3. The ionizer at the front of the MS produces ions from neutral species by hitting them with (usually) electrons (but you can use photons too). The energy of those electrons affects both the fragmentation pattern of the ions and the ionization efficiency (absolute counts, again). ("Fragmentation pattern" in this context means the mass distribution of the resulting fragments) Ionizer current also especially affects ionization efficiency (number of ions produced from a given incoming flux of neutrals). Most ionizers also have a set of ion lenses to guide the resulting fragments into the mass filter, and the potentials of these lenses are important both for focusing the ion fragments (so the mass filter has high Q) and for capture efficiency (again, absolute count rate).
Most of the things that affect absolute counts are fairly stable in a well-designed MS, but the multiplier is effectively a wear component. So you do have to compensate for that as it ages.
All this is to say:
1. Getting an absolute count from a MS requires calibration using a source with some known flux. It doesn't just come intrinsically from using a MS. I don't know enough about the older method to say if calibration is easier with a MS (almost certainly it is), but the author is hand-waving away a lot of calibration in a MS.

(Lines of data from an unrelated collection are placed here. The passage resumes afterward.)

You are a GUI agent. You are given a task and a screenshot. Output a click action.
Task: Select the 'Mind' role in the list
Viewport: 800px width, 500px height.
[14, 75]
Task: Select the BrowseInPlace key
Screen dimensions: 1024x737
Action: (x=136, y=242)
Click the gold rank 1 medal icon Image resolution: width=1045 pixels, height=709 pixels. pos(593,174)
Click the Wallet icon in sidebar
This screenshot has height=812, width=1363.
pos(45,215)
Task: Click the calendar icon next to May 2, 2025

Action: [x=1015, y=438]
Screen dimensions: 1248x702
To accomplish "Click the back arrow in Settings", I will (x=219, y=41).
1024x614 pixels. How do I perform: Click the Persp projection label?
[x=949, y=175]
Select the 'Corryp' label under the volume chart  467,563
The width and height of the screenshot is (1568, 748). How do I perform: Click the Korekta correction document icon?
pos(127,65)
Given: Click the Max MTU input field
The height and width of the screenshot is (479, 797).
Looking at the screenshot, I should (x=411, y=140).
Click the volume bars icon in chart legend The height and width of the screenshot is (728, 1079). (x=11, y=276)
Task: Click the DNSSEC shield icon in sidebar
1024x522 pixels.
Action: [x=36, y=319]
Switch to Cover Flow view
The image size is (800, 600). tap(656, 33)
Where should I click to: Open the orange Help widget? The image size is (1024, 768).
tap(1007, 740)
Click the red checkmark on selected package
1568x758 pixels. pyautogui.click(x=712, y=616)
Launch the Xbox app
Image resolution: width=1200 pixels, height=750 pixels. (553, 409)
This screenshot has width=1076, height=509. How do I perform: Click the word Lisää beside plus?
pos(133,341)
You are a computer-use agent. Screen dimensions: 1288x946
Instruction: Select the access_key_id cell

2. I don't know anything about the fragmentation patterns of T specifically, but I do know that organic molecules have complex fragmentation patterns, and that back-fitting to get the distribution of original species (when the incoming flux is not one pure species) can be very challenging. A MS is still sensitive (at some level) to contamination by other species.
All of this could be addressed by a self-calibration setup using a consumable (and probably only available from the original manufacturer for $$$) reference standard, but you don't get to claim that there's "no relative comparison to a standard" nor "it can distinguish testosterone from any other molecule". Both of those are false statements.
Here's an interesting study that found there was no decrease in testosterone after controlling for rising BMI levels (because being overweight/obese is associated with lower testosterone levels): https://pubmed.ncbi.nlm.nih.gov/17895324/
Saying... There is a decrease in testosterone but we think we know why it's not micro plastics?